A recent systematic review on the outcome of weight loss lifestyle modification programs found that at 1 year, about 30% of participants had a weight loss ≥10%, 25% between 5% and 9.9%, and 40% ≤4.9%. Weight loss reaches its peak within 6 months of the start of treatment, and in the absence of a weight maintenance program, the trend begins to reverse thereafter, with 50% of participants returning to their original weight after about 5 years. These data indicate that traditional lifestyle modification programs require a greater focus on long-term maintenance to be considered successful. The latest generation of weight loss lifestyle modification programs, including the most innovative and powerful cognitive behavioral procedures are producing even better long-term results.

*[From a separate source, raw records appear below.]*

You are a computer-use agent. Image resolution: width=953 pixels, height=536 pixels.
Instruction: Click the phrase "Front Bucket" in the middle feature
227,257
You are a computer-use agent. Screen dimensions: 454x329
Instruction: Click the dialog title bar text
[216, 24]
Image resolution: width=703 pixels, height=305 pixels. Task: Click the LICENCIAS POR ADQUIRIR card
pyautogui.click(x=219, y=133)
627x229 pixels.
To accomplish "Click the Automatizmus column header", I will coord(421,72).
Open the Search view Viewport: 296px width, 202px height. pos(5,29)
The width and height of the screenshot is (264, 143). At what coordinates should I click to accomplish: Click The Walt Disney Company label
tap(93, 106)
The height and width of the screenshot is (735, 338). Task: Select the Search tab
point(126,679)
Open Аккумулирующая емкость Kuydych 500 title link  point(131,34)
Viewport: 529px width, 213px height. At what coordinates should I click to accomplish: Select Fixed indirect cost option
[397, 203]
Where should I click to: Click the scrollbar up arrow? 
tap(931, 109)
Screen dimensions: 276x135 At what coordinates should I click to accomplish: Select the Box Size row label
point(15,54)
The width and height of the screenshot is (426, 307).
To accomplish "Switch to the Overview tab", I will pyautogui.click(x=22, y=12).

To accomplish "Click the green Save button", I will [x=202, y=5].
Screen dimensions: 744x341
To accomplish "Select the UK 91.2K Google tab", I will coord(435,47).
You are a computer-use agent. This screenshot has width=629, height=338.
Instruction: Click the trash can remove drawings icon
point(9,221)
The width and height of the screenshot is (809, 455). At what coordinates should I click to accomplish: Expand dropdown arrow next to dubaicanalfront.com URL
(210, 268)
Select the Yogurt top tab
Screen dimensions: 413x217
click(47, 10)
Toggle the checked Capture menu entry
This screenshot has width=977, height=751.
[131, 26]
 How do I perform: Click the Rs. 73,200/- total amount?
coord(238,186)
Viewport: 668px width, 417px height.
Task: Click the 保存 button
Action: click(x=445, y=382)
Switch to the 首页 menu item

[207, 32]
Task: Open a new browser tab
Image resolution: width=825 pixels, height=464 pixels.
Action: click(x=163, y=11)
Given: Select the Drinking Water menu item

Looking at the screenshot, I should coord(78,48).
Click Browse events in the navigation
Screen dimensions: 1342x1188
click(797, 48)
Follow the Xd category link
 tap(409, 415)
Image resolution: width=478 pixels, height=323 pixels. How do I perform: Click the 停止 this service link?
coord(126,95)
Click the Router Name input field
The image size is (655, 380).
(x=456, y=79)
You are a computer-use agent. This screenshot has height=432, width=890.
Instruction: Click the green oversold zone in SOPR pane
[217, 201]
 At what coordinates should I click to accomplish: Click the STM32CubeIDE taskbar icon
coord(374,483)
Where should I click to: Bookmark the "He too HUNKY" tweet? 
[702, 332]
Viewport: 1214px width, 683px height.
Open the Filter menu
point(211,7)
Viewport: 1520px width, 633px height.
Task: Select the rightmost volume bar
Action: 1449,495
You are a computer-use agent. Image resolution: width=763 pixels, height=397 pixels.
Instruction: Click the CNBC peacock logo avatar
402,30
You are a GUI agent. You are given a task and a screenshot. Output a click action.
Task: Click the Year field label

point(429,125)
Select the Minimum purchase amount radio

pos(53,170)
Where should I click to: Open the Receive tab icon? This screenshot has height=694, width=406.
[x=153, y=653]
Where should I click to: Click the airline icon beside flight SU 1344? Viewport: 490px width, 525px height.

The most striking example is the Look AHEAD (Action for Health in Diabetes) study, which assessed the effects of intentional weight loss on cardiovascular morbidity and mortality in 5,145 overweight and obese adults with Type 2 Diabetes Mellitus, randomly assigned to ILI or usual care (i.e., Diabetes Support and Education [DSE]). At year 1, more ILI than DSE participants had lost ≥5% of their initial weight (68.0% vs 13.3%), with the ILI group showing an average weight loss of 8.5%, which was significantly greater than the 0.6% seen in DSE participants. At year 8, 88% of both groups completed an outcomes assessment, which revealed that ILI and DSE participants lost, on average, 4.7% and 2.1% of their initial weight, respectively. Among the ILI and DSE participants, 50.3% and 35.7%, respectively, lost ≥5%, and 26.9% and 17.2% lost ≥10%. These impressive figures show that well-conducted ILI programs can produce clinically meaningful long-term weight loss and reduce the risk of cardiovascular events in all adults regardless of risk.